#### The problem
Nothing but a number should be given: the count of lines in the data that include the string "named".

#### Information provided
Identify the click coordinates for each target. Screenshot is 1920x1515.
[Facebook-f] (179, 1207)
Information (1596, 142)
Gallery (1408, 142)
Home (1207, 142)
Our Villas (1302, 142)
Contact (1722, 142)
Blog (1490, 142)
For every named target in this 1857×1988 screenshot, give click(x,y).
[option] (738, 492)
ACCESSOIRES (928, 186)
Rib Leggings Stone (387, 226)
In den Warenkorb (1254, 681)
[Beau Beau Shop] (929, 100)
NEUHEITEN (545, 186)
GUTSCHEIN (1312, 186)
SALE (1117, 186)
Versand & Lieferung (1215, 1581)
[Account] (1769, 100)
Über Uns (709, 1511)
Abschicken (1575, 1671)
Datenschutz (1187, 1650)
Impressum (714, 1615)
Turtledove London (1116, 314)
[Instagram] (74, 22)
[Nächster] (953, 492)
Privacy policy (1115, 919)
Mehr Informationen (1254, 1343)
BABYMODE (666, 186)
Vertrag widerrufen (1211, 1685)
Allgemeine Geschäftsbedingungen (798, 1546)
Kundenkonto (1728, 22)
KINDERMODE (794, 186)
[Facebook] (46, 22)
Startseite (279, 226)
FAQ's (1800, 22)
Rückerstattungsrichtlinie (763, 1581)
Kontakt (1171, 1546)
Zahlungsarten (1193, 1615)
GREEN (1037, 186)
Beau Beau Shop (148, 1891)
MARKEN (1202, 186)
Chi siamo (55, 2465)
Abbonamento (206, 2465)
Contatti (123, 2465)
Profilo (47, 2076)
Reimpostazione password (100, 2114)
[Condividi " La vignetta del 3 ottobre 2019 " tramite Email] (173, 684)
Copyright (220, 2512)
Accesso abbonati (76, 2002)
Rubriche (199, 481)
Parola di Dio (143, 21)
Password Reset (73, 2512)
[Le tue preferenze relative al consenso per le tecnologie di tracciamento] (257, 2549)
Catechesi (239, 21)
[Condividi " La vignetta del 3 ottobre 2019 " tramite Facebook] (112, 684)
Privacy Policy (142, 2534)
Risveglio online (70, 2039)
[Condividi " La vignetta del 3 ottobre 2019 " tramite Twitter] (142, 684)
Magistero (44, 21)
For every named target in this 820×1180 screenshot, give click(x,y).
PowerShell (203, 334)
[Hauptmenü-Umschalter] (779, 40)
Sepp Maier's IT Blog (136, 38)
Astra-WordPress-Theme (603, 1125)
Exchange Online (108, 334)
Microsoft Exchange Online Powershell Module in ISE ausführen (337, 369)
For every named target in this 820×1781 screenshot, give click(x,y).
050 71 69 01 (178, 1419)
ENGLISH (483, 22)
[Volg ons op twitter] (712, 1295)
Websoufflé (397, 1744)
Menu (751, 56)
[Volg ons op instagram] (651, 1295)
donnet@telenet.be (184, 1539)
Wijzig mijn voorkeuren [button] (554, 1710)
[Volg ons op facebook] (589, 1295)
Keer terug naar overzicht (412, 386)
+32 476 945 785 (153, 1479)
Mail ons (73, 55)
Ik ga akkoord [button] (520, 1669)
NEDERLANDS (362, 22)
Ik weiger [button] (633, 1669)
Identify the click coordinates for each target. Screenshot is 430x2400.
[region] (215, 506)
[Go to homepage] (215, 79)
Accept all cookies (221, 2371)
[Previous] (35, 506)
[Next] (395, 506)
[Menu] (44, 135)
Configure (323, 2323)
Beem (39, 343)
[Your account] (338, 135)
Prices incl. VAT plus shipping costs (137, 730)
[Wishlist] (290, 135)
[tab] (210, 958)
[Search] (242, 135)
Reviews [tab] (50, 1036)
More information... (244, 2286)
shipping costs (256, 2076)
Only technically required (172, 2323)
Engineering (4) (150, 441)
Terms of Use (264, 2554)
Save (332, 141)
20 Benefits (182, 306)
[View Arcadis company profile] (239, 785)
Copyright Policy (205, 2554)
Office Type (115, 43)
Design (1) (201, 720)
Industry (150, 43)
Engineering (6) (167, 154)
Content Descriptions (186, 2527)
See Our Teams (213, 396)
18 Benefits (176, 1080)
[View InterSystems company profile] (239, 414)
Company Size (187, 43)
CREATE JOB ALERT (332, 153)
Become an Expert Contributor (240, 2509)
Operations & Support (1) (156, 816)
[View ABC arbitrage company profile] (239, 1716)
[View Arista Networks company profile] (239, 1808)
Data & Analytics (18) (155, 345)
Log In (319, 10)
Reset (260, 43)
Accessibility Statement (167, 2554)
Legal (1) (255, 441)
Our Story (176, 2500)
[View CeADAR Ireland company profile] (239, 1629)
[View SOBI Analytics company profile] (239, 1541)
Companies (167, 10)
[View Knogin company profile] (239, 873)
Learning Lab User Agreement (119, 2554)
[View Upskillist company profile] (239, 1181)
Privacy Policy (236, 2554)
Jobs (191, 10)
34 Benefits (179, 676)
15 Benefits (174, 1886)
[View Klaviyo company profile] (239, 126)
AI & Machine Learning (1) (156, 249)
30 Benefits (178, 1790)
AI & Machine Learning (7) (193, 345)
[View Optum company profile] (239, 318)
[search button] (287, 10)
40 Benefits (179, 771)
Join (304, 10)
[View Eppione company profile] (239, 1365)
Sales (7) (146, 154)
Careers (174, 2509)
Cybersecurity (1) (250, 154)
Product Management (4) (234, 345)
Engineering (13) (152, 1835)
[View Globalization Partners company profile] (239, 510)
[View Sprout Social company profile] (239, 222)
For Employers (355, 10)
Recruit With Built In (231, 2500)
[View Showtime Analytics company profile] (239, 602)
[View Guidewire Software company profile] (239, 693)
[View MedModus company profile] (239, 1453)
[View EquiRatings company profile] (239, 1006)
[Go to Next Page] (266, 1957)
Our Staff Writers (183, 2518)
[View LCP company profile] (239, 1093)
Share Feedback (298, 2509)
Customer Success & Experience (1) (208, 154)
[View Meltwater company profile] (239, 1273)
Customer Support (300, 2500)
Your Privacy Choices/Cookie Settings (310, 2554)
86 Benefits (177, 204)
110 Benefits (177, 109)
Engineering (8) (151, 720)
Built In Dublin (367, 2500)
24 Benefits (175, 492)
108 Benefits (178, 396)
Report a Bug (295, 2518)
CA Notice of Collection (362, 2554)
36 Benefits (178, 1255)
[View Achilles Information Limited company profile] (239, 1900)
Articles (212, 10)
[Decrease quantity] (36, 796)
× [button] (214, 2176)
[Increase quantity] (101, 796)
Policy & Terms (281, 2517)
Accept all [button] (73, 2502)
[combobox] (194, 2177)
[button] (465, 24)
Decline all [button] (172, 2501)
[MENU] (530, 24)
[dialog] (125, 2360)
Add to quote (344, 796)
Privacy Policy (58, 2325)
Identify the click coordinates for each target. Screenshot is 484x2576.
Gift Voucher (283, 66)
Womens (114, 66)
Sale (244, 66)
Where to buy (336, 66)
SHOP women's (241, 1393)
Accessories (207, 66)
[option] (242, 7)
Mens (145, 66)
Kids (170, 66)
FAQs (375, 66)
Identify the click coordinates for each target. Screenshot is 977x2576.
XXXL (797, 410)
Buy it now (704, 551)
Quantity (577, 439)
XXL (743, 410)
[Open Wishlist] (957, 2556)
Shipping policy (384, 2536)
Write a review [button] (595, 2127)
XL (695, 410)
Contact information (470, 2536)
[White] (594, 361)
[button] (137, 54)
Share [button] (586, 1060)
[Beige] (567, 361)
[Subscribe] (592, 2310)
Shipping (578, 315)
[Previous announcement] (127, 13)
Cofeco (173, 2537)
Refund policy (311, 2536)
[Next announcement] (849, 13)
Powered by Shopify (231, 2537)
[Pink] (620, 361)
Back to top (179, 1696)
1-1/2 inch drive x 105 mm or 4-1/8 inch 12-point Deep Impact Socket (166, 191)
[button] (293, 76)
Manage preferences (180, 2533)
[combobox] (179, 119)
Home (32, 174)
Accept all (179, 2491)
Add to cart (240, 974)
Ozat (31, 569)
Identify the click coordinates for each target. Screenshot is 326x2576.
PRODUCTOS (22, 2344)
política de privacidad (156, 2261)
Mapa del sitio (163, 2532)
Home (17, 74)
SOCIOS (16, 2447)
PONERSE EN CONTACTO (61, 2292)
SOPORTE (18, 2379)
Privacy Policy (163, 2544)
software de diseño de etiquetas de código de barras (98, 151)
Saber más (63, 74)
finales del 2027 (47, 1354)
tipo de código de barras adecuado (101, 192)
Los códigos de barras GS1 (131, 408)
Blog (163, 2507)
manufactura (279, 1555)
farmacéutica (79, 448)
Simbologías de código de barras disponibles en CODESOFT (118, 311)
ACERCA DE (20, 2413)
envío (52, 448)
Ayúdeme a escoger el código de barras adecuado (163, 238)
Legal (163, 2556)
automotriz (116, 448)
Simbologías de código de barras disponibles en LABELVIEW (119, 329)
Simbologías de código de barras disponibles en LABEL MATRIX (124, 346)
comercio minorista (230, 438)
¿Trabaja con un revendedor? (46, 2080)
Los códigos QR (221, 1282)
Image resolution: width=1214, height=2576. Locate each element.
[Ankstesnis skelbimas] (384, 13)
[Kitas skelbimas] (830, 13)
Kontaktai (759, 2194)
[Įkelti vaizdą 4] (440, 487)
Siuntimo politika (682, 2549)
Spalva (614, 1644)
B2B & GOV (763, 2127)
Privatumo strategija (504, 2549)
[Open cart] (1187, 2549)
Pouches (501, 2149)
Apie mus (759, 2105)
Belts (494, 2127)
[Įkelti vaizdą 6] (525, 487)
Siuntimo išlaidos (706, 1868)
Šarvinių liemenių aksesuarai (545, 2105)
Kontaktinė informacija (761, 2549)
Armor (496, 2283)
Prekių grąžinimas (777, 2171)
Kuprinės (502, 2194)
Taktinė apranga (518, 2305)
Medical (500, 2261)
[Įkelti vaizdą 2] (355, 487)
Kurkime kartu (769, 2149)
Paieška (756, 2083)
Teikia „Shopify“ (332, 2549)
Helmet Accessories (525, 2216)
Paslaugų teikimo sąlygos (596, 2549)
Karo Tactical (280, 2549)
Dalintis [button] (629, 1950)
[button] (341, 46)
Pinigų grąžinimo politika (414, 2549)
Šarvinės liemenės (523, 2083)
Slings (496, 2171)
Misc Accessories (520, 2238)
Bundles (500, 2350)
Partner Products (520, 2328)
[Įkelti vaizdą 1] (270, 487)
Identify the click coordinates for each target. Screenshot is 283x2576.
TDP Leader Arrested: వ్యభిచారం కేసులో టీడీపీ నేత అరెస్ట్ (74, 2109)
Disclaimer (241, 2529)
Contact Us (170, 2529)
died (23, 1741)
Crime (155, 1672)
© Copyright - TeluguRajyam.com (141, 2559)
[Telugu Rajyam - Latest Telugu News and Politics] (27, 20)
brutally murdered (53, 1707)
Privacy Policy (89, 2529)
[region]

#### Written answer
3